TASK:
Using the records below, filter out every line that lacks "green" and copy the rest.

--------------------------------------------------

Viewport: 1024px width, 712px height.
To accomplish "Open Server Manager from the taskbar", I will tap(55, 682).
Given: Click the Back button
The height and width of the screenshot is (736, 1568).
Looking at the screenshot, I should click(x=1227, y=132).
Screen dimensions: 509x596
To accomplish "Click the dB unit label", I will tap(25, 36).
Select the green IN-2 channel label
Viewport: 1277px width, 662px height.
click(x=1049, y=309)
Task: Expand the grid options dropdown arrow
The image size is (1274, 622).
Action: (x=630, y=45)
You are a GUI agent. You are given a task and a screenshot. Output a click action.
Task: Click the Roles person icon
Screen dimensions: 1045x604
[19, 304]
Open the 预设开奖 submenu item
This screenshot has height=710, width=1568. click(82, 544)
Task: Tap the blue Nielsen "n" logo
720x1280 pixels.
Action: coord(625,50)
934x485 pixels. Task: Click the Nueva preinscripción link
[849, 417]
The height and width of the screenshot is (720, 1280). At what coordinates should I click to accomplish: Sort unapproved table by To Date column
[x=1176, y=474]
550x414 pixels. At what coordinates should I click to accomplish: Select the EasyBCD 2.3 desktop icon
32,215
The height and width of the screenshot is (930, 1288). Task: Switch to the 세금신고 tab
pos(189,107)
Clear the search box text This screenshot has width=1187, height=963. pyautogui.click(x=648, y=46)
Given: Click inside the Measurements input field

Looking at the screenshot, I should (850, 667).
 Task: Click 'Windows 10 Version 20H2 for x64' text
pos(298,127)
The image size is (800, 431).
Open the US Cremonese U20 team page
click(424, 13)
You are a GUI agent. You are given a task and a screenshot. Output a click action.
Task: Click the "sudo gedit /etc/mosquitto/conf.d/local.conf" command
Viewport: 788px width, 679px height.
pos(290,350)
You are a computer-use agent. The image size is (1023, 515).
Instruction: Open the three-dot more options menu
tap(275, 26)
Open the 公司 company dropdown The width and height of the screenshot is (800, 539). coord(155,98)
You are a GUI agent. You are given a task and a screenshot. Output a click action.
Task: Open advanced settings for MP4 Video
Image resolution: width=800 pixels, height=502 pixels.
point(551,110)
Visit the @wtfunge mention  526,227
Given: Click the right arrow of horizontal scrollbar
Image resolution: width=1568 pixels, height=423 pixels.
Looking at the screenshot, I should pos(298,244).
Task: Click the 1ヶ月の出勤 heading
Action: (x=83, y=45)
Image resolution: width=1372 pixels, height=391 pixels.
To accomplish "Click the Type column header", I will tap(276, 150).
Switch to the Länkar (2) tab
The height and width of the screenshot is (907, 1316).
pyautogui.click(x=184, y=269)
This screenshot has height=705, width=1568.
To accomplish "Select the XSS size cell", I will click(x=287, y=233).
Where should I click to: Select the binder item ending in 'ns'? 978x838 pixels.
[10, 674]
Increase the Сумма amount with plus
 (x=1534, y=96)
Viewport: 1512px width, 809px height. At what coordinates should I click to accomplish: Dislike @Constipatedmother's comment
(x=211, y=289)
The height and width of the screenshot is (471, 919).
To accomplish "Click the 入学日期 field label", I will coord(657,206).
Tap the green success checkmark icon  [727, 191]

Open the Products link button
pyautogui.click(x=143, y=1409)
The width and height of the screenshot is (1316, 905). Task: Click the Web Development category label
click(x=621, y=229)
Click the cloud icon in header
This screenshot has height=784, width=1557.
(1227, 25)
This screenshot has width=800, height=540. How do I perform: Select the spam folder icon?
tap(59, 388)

--------------------------------------------------

ANSWER TO THIS EXERCISE:
Select the green IN-2 channel label
Tap the green success checkmark icon  [727, 191]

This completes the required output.